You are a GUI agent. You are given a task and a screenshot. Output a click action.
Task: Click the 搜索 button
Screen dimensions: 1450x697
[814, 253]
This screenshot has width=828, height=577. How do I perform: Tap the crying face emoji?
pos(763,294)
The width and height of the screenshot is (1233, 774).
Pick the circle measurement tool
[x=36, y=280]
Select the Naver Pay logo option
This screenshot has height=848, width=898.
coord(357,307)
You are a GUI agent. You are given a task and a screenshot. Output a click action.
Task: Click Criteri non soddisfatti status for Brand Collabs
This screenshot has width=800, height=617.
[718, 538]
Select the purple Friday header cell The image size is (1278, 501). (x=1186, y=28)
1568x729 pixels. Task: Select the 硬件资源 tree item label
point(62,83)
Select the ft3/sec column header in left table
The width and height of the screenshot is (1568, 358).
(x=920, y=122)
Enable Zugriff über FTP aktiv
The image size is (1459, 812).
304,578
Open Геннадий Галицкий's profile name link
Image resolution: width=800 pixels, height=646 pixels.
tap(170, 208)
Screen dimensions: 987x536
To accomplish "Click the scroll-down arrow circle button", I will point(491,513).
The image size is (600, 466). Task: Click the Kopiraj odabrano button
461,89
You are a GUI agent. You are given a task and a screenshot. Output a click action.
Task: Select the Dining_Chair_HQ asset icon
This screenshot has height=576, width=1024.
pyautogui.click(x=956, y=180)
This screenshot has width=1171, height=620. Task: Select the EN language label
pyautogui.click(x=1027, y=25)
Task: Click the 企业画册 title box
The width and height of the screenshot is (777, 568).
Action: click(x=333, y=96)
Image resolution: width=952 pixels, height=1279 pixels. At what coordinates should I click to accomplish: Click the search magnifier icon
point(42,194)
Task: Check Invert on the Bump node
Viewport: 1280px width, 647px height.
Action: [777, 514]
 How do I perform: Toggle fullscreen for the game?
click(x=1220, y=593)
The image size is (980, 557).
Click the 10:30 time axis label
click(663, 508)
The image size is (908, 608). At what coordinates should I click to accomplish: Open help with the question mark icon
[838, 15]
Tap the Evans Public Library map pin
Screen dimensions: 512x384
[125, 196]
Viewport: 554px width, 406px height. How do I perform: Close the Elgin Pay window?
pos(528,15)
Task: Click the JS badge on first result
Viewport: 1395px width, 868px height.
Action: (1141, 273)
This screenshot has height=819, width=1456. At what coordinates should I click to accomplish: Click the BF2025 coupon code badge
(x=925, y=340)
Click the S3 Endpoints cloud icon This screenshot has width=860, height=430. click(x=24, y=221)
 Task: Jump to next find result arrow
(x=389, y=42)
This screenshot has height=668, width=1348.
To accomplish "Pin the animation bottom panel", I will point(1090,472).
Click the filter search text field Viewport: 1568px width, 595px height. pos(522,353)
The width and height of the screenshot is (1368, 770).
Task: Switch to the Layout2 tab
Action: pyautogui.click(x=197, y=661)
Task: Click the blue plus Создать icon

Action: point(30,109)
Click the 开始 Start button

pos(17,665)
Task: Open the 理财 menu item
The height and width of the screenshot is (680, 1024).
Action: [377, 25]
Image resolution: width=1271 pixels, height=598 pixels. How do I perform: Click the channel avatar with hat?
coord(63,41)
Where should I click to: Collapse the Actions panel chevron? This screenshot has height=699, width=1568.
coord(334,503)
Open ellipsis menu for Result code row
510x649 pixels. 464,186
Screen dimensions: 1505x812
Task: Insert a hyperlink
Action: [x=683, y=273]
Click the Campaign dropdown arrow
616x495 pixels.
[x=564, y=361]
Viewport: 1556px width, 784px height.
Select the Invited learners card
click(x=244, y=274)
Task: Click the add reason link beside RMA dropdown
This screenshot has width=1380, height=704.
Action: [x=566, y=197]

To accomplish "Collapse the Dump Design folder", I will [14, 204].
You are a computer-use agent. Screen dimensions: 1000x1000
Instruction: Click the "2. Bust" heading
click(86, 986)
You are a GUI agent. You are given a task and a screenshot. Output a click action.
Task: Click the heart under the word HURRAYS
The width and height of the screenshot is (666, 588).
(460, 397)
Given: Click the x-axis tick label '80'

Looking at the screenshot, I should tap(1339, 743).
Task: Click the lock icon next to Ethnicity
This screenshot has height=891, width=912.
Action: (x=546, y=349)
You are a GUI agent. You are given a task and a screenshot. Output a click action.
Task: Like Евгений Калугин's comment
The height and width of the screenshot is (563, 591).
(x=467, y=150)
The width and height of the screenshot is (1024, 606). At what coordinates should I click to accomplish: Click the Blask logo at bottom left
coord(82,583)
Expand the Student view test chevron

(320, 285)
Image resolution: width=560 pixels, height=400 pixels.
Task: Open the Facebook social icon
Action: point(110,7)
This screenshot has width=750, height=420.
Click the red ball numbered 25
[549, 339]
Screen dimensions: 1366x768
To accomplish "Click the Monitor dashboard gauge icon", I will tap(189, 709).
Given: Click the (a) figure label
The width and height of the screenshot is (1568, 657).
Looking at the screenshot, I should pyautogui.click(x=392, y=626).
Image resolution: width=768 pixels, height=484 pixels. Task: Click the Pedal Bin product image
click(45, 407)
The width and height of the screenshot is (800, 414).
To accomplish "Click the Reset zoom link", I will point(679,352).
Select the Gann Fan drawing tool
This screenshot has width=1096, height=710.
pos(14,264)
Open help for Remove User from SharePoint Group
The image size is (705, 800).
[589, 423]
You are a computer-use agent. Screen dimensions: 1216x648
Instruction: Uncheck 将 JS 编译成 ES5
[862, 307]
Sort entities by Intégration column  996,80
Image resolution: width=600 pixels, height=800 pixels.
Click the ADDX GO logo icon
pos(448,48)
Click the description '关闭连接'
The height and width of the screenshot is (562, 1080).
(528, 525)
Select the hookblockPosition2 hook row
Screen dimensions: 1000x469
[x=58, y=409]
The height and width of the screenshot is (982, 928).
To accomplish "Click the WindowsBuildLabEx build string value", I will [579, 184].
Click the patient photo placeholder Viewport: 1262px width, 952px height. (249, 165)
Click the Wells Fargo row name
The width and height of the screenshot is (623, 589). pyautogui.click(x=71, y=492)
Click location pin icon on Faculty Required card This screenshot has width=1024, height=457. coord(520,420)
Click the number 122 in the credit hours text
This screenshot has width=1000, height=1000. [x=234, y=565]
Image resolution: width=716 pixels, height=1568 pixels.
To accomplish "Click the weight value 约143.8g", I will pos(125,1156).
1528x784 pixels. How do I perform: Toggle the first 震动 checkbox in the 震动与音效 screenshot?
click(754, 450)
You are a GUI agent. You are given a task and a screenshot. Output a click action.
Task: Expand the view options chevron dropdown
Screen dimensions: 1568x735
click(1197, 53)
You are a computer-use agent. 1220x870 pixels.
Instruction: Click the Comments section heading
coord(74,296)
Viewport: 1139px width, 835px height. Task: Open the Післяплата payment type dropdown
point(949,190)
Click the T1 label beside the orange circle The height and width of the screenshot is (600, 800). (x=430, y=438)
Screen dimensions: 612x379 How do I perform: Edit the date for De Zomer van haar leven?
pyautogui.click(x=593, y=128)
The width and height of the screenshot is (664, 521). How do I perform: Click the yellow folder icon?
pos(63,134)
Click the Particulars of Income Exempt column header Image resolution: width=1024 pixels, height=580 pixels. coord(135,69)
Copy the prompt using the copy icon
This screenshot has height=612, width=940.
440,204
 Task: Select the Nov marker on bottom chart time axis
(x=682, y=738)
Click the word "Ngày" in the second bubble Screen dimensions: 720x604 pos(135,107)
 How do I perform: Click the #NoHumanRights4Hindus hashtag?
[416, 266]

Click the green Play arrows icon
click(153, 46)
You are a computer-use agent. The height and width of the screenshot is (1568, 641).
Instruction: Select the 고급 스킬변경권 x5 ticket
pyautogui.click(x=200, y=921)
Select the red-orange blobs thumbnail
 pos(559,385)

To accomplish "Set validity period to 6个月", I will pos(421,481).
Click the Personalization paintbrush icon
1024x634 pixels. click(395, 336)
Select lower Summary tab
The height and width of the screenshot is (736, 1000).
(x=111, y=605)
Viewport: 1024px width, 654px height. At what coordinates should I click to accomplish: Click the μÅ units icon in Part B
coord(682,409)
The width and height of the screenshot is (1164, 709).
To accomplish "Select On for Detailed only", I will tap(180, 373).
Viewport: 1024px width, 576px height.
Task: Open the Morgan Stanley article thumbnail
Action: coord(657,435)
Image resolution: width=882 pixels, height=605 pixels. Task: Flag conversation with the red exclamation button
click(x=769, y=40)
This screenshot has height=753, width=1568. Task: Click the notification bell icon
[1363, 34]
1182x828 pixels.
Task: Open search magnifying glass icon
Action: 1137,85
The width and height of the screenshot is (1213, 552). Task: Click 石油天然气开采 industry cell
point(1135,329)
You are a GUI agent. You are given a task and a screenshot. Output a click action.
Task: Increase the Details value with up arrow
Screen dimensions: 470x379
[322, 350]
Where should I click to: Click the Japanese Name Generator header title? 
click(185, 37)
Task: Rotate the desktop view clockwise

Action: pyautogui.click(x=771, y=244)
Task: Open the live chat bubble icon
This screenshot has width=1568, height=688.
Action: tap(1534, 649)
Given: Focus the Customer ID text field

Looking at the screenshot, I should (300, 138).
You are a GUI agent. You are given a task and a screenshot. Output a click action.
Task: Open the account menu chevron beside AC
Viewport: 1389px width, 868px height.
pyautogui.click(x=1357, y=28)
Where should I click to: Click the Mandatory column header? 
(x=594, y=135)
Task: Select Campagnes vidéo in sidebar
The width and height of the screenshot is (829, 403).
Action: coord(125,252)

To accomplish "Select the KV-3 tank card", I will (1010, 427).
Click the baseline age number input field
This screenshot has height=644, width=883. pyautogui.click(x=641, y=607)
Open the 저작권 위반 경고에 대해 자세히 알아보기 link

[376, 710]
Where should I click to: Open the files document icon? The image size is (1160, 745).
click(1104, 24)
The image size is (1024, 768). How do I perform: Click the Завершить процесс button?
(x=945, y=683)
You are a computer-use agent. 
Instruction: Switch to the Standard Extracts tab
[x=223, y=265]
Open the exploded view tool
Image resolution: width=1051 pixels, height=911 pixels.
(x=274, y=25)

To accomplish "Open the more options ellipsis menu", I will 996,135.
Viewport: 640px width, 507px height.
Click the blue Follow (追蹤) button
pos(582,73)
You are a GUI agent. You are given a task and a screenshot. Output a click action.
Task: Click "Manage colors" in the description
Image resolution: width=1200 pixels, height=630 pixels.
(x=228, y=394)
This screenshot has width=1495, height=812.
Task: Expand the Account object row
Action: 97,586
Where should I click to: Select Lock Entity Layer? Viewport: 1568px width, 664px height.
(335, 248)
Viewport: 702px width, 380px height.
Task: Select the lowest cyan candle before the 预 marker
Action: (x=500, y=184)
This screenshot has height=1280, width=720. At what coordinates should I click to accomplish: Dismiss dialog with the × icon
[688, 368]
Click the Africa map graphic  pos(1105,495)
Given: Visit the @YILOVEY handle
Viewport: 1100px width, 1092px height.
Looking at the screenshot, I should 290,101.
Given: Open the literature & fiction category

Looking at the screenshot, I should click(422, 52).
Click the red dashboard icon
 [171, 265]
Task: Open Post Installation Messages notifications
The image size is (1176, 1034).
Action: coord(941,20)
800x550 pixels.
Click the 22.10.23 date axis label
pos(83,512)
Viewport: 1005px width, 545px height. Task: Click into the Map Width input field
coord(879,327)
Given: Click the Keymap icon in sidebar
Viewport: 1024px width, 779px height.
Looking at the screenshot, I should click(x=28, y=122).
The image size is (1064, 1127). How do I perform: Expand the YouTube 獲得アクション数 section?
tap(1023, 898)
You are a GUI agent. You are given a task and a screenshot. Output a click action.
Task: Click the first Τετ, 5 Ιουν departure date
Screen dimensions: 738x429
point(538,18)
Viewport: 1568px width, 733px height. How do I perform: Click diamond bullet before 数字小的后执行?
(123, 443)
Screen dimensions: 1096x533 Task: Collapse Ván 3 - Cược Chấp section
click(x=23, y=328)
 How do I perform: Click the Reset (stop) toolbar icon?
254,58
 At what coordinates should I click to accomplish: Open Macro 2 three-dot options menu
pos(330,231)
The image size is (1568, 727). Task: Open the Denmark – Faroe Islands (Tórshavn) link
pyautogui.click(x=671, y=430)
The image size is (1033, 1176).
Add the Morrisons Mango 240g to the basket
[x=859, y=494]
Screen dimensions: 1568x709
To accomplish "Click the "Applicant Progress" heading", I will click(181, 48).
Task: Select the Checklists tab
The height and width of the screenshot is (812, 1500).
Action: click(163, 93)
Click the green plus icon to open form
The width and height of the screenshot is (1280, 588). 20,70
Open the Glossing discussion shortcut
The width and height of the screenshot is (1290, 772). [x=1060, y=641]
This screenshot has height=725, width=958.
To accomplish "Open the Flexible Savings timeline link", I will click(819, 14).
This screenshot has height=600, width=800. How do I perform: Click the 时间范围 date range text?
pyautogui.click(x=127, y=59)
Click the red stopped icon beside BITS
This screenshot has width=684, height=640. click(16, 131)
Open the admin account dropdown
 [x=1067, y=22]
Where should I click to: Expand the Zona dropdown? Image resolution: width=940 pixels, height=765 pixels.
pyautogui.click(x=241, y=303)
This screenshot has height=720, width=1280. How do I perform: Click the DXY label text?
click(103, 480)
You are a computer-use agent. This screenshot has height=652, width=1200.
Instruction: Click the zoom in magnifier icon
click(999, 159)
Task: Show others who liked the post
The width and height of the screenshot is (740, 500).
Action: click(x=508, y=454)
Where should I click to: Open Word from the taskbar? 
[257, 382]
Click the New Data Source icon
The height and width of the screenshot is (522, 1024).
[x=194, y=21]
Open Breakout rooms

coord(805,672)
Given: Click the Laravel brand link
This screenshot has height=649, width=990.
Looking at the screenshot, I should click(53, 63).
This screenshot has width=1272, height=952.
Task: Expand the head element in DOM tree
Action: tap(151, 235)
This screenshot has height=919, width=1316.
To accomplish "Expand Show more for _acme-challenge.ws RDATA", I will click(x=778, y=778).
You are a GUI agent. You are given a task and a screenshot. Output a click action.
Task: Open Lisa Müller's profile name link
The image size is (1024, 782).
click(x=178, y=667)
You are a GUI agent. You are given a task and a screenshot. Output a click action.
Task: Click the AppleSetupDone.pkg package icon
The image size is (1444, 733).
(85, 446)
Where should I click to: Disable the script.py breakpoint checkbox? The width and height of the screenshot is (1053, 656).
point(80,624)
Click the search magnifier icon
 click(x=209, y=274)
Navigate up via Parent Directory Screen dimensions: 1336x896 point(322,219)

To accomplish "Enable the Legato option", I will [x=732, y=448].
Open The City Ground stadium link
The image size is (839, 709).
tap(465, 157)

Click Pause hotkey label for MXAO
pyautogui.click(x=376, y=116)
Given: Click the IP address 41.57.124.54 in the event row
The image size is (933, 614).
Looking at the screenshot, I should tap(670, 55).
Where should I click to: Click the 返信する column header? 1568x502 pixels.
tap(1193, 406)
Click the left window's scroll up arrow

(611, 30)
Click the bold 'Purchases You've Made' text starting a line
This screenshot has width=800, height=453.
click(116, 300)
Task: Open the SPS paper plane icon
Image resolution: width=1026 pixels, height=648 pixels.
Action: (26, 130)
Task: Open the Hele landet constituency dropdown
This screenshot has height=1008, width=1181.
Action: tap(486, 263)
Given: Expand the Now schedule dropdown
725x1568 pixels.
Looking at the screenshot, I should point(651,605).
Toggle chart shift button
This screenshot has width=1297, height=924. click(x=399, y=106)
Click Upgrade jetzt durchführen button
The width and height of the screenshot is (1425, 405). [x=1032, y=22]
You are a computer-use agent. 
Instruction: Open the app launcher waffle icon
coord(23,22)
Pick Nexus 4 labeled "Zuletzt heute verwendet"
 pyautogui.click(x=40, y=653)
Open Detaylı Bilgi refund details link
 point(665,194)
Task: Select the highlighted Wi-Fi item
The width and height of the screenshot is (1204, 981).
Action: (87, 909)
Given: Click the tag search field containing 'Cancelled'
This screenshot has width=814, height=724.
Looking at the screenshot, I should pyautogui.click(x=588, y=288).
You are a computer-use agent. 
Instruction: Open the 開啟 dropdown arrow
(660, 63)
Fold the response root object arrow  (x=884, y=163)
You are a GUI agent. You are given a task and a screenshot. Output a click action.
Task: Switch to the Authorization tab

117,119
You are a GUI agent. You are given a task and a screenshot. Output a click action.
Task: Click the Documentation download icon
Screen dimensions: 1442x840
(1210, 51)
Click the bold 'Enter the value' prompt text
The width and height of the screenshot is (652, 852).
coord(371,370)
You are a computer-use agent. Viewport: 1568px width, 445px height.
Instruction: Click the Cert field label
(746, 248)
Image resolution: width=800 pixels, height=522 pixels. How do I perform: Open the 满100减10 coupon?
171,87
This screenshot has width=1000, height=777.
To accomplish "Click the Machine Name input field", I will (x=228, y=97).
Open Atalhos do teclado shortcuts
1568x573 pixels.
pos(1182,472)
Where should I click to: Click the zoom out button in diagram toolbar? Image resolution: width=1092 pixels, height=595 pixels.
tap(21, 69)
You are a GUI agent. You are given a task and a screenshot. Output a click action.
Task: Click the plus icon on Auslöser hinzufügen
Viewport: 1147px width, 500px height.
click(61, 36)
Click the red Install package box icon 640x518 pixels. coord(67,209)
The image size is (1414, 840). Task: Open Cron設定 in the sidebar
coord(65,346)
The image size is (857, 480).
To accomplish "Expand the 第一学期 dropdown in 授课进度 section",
####
With the line containing "Click the red Install" as the start, transcribe each line through the end of the listing above, exactly and only.

Click the red Install package box icon 640x518 pixels. coord(67,209)
The image size is (1414, 840). Task: Open Cron設定 in the sidebar
coord(65,346)
The image size is (857, 480).
To accomplish "Expand the 第一学期 dropdown in 授课进度 section",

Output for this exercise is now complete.